5) Locating Stroke Data by Header
Rather than brute‑parsing everything up‑front, I searched the .page binary for repeating patterns that could indicate stroke blocks. I found a consistent marker sequence preceding stroke data:
00 00 00 00 04 00 00 00 01 00 00
Immediately after this marker, there is a 2‑byte big‑endian count, followed by count triples of big‑endian floats:
[x, y, pressure] × count
Each triplet represents one sampled pen point: x and y are the normalized page coordinates, and pressure is the normalized pen pressure value. The floats are typically in the 0..1 range and match Quill’s stroke encoding. This alignment was the practical breakthrough: by detecting this marker and reading triples, I could recover the stroke geometry reliably.

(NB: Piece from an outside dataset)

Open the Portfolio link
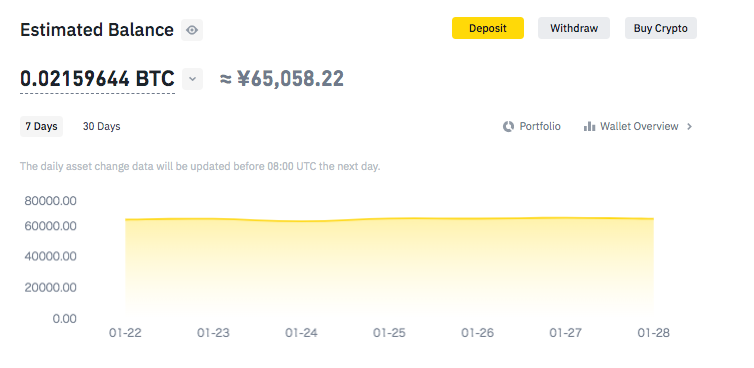The height and width of the screenshot is (368, 754). point(540,127)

To verify the marker in a repeatable way, I wrote a small PHP scan that searches for the byte pattern and reads the point count right after it:
<?php
$data = file_get_contents("page_80c37e23-e160-46e7-a1c8-37d00f22ce95.page");
$marker = hex2bin("0000000004000000010000");
function readFloatBE(string $bytes): float {
$value = unpack("G", $bytes)[1]; // big‑endian float
return $value;
}
$offset = 0;
while (($pos = strpos($data, $marker, $offset)) !== false) {
// count is 2 bytes big‑endian immediately after the marker
$countBytes = substr($data, $pos + strlen($marker), 2);
$count = unpack("n", $countBytes)[1];
printf("marker @ 0x%X -> %d points\n", $pos, $count);
// dump the first few points
$start = $pos + strlen($marker) + 2;
$max = min($count, 3);
for ($i = 0; $i < $max; $i++) {
$base = $start + $i * 12;
$x = readFloatBE(substr($data, $base, 4));
$y = readFloatBE(substr($data, $base + 4, 4));
$p = readFloatBE(substr($data, $base + 8, 4));
printf(" p%d: x=%.6f y=%.6f p=%.6f\n", $i, $x, $y, $p);
}
$offset = $pos + 1;
}
This confirmed that each marker is followed by a plausible point count, and the subsequent bytes decode cleanly as big‑endian float triples.
6) Building the Decoder
I implemented a minimal Java/Swing application to:
- Read the tar
.notefile - Enumerate the archive entries
- Parse
.pagefiles for stroke blocks - Visualize strokes in a preview panel
- Export the recovered strokes to SVG
The first pass extracted strokes correctly but the SVG export was extremely tiny. This was because the SVG defaulted to a large fixed canvas with a viewBox at (0,0). The stroke coordinates are normalized, so the drawing occupied a fraction of the canvas. The fix was to compute stroke bounds and set the SVG viewBox to those bounds with a small margin. After that, the exported SVG opened at a sensible scale in Inkscape without zooming.
7) Why Quill Was Central
Without the Quill code, I would have had to infer the entire binary format from scratch. The Quill persistence logic provided the field order, data types, and consistent use of big‑endian floats, which made the marker‑based discovery of stroke blocks credible and testable. It also confirmed that the stroke data is stored as sequences of floats with pressure values—matching the decoder results.
8) Current State
The decoder now:
- Loads
.notearchives - Extracts and renders strokes
- Exports to SVG at a reasonable scale
What's not implemented:
- Decode stroke color and thickness (these likely exist in the header adjacent to the stroke blocks) but since I just own the B/W edition of MobiScribe it has little relevance to me right now
- Parse page metadata (paper type, aspect ratio, background style)
- Support multi‑page export and more robust page selection
This is an iterative reverse‑engineering process, but the core result is already useful: vector stroke recovery and SVG export from a native MobiScribe .note file.